Canadian Bar Association, “Defamation: Libel and Slander” (online): “Libel is the type of defamation with a permanent record, like a newspaper, a letter, a website posting, an email, a picture, or a radio or TV broadcast. If you can prove that someone libeled you, and that person does not have a good defence … then a court will presume that you suffered damages and award you money to pay for your damaged reputation. But going to Supreme Court is expensive and even if you win, you may not get as much as it costs you to sue. In deciding on damages, the Court will consider your position in the community. For example, if you are a professional, damages may be higher.”

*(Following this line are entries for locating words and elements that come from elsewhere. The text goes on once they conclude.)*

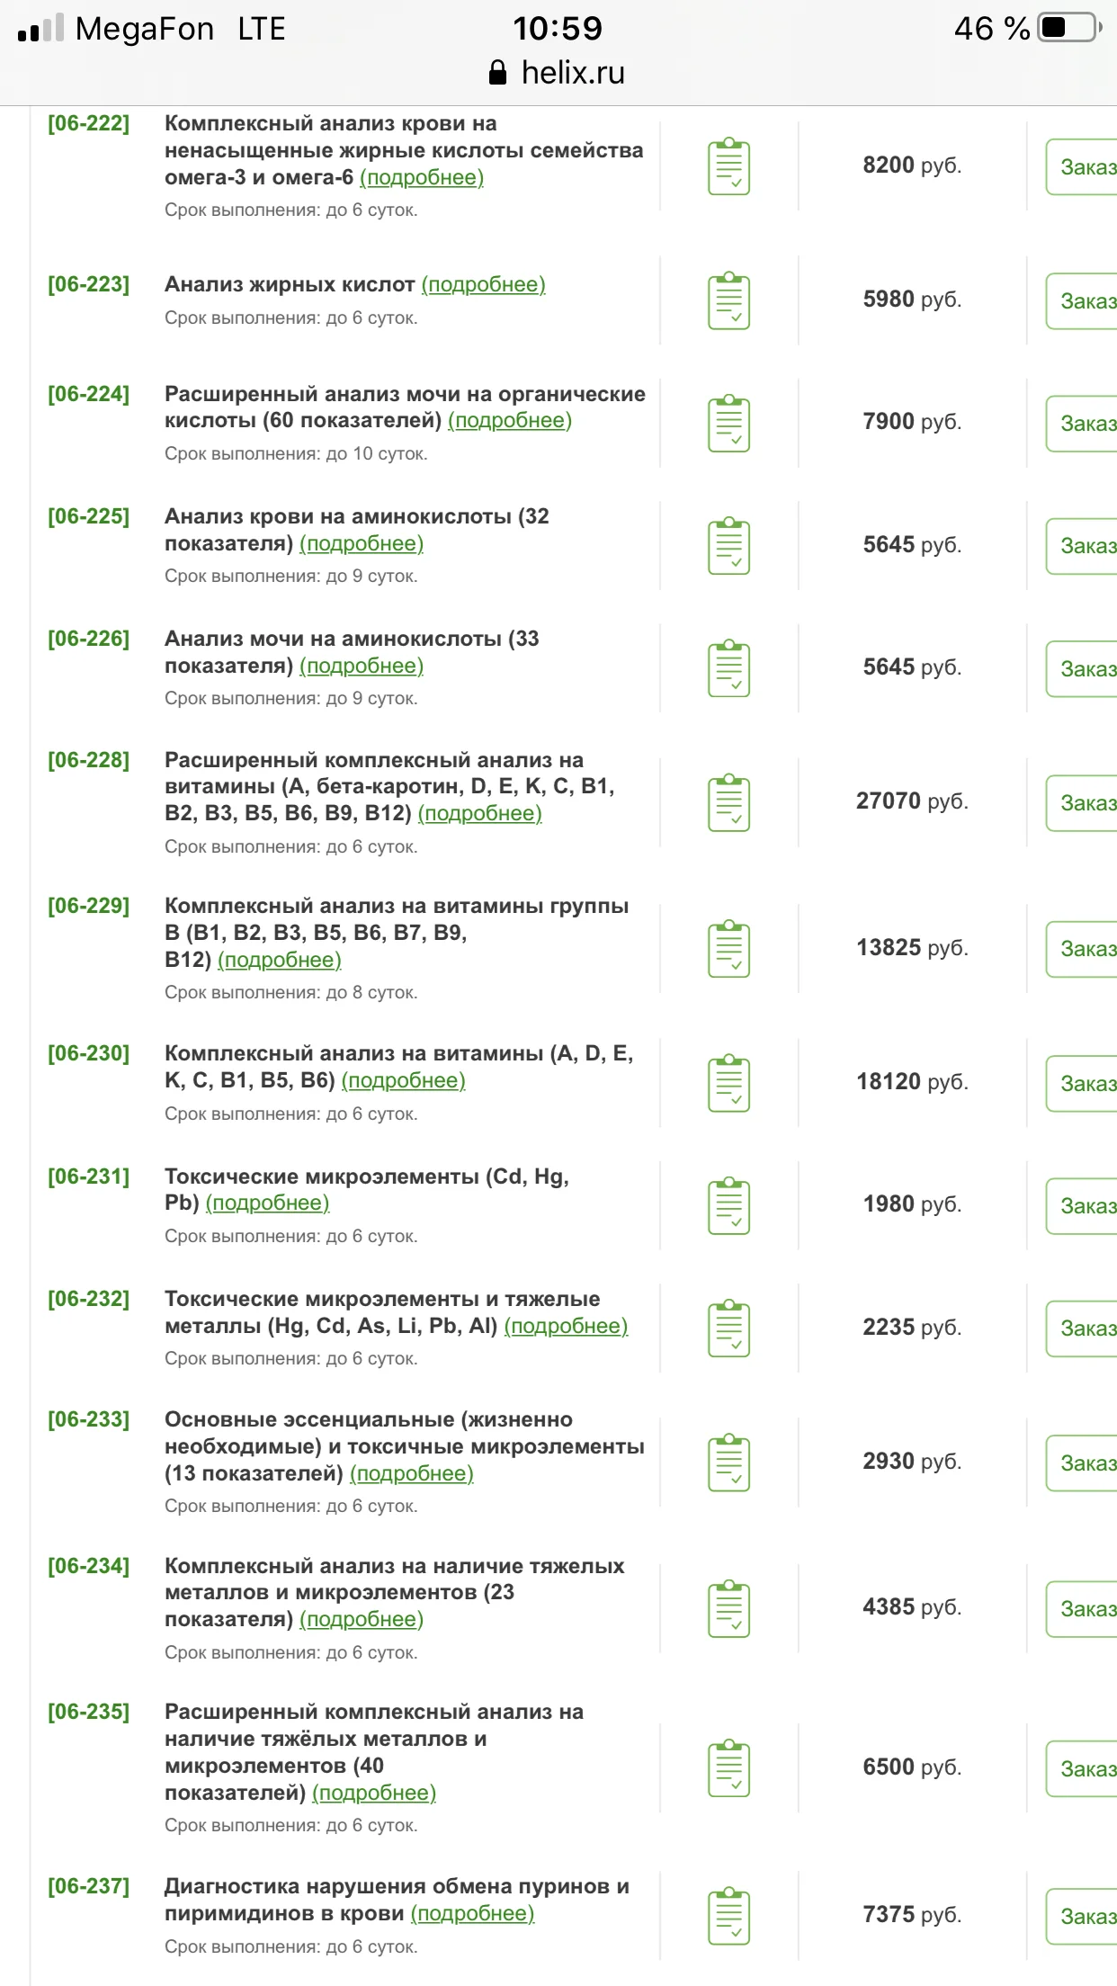Tap the battery indicator in status bar

click(1069, 28)
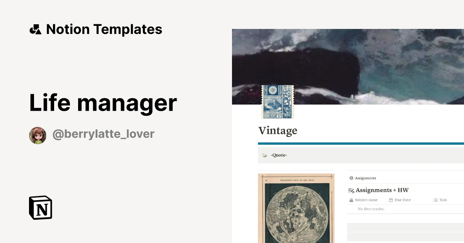This screenshot has height=243, width=464.
Task: Click the database icon next to Assignments + HW
Action: [351, 190]
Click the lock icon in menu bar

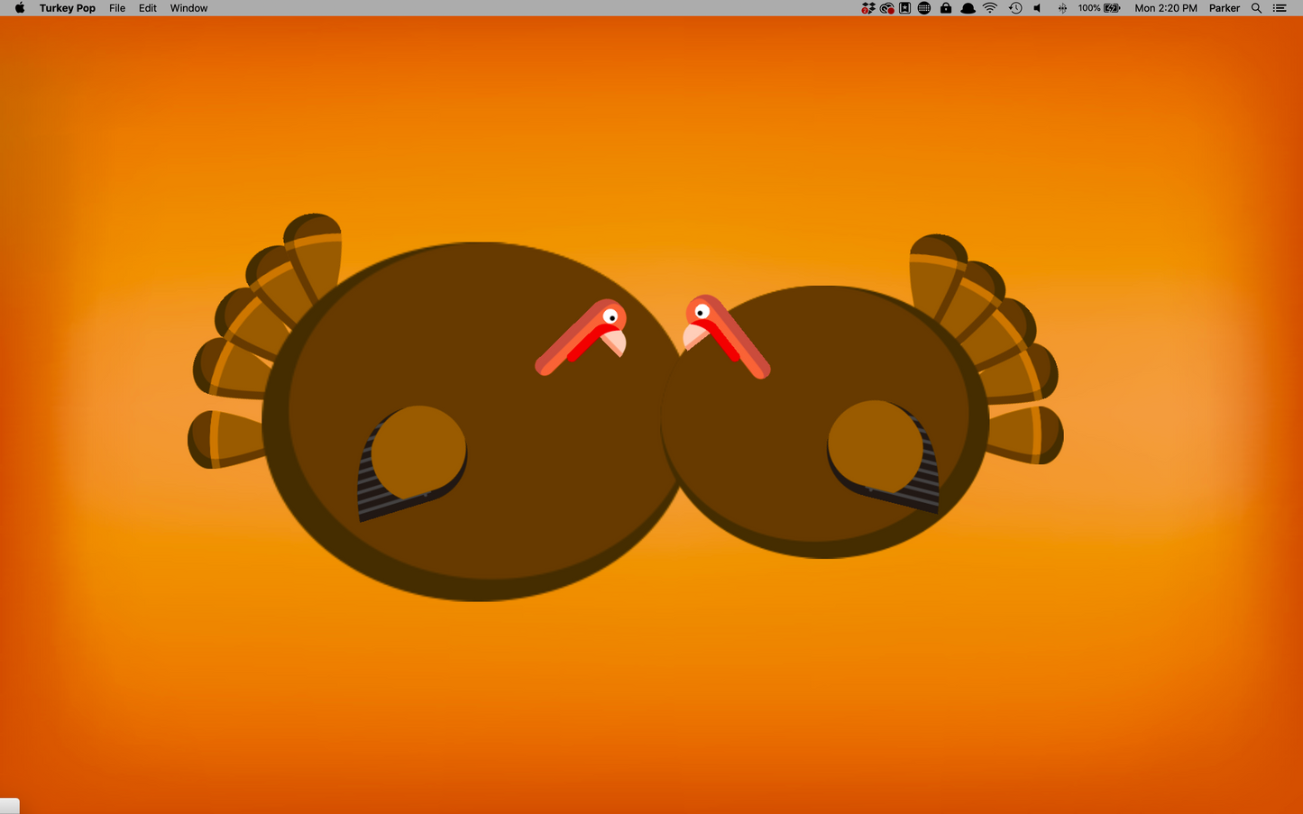(x=946, y=8)
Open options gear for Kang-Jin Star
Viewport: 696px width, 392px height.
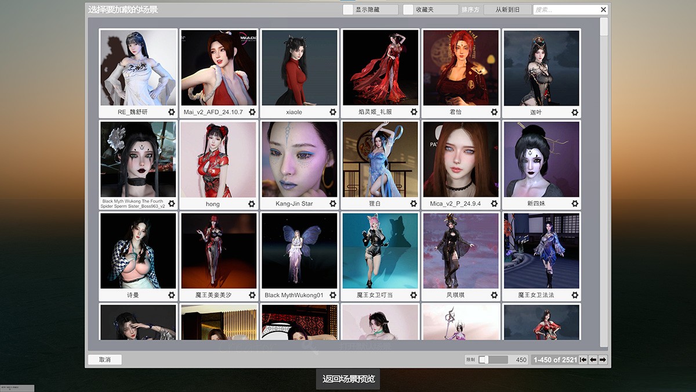coord(333,204)
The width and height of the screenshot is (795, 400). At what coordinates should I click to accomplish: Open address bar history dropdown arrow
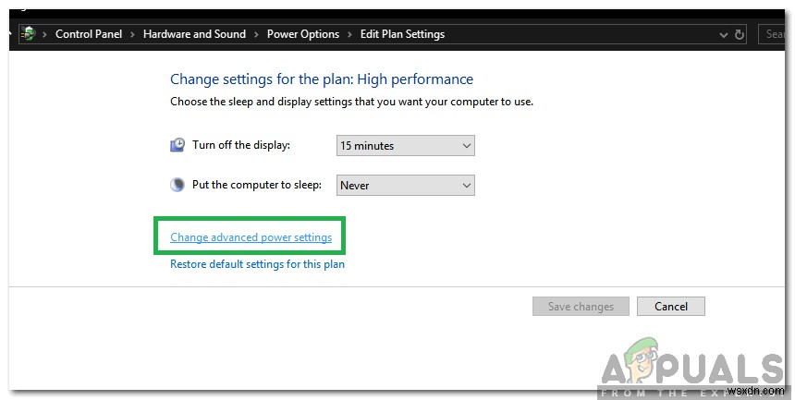[x=722, y=34]
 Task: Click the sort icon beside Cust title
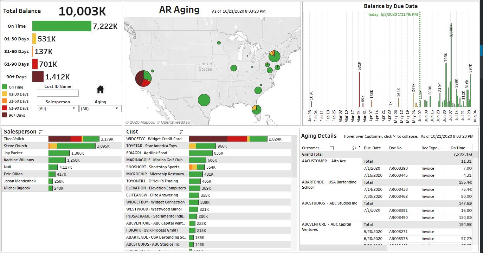click(x=181, y=132)
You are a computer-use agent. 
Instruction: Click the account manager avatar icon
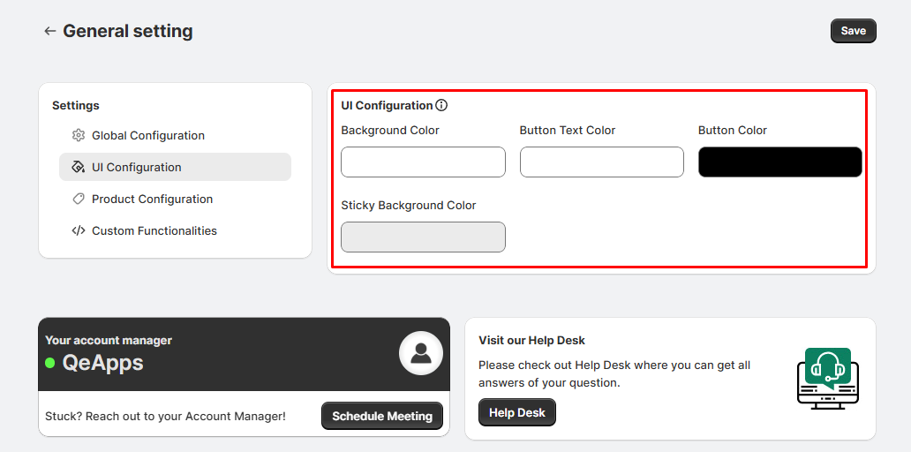(420, 353)
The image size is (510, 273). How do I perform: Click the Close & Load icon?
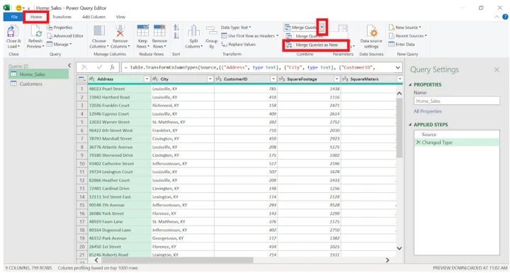click(11, 32)
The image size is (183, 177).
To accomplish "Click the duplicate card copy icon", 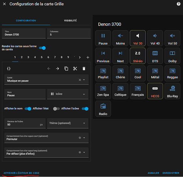I will pos(66,69).
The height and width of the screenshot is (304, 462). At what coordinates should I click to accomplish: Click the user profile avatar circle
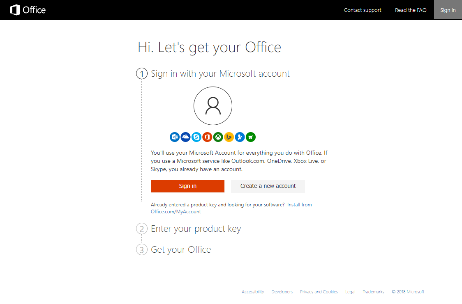click(x=213, y=106)
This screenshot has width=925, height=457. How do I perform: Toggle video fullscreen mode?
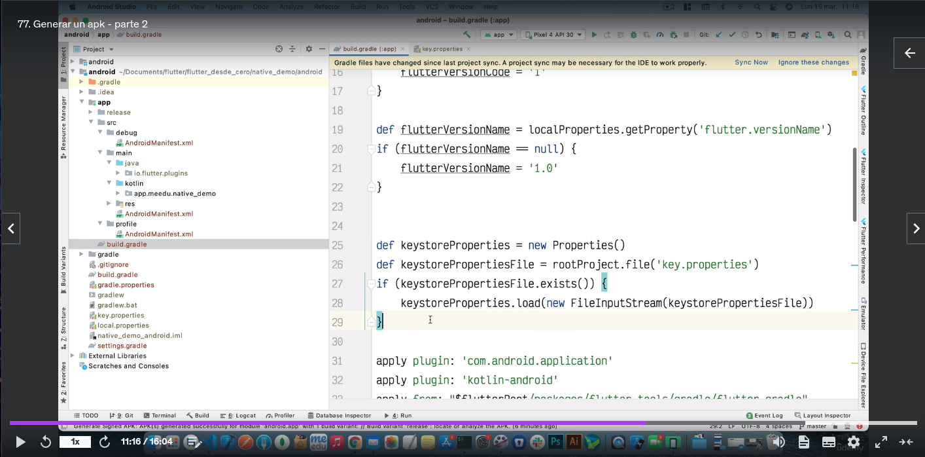coord(881,442)
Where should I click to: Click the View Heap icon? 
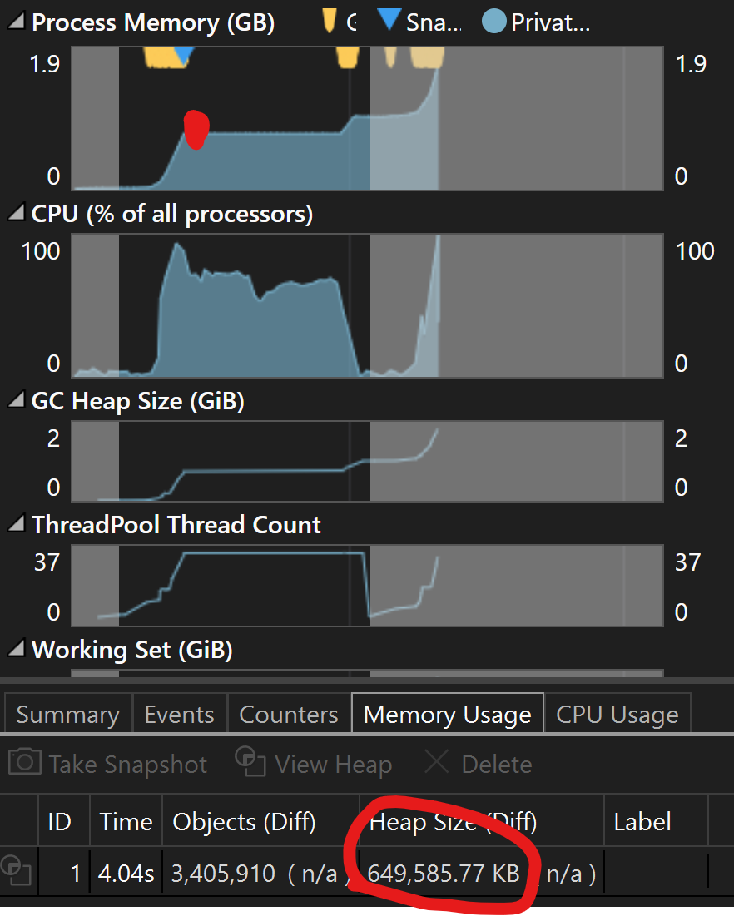click(x=250, y=761)
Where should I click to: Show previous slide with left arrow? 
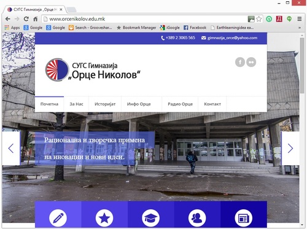pyautogui.click(x=11, y=148)
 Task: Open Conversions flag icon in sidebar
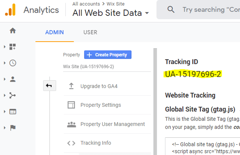pyautogui.click(x=13, y=128)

R. v. David Stucky, 2006 CanLII 41523 (Ont. S.C.): “A lift letter is a promotional technique, routinely used in direct mail promotions, urging further consideration of the initial offer before its expiration.”
Generally speaking, advertising or marketing in Canada can be misleading under federal (e.g., the federal Competition Act) or provincial (e.g., consumer protection legislation) where a representation or advertising claim is either literally false or misleading (the latter which may take into consideration the “general impression” of an advertising claim). With respect to the literal meaning of an advertising claim, the Supreme Court has held: “The phrase ‘literal meaning of the terms used therein’ [for the purposes of the Quebec Consumer Protection Act] does not raise any interpretation problems. It simply means that every word used in a representation must be interpreted in its ordinary sense” (Richard v. Time Inc., 2012 SCC 8).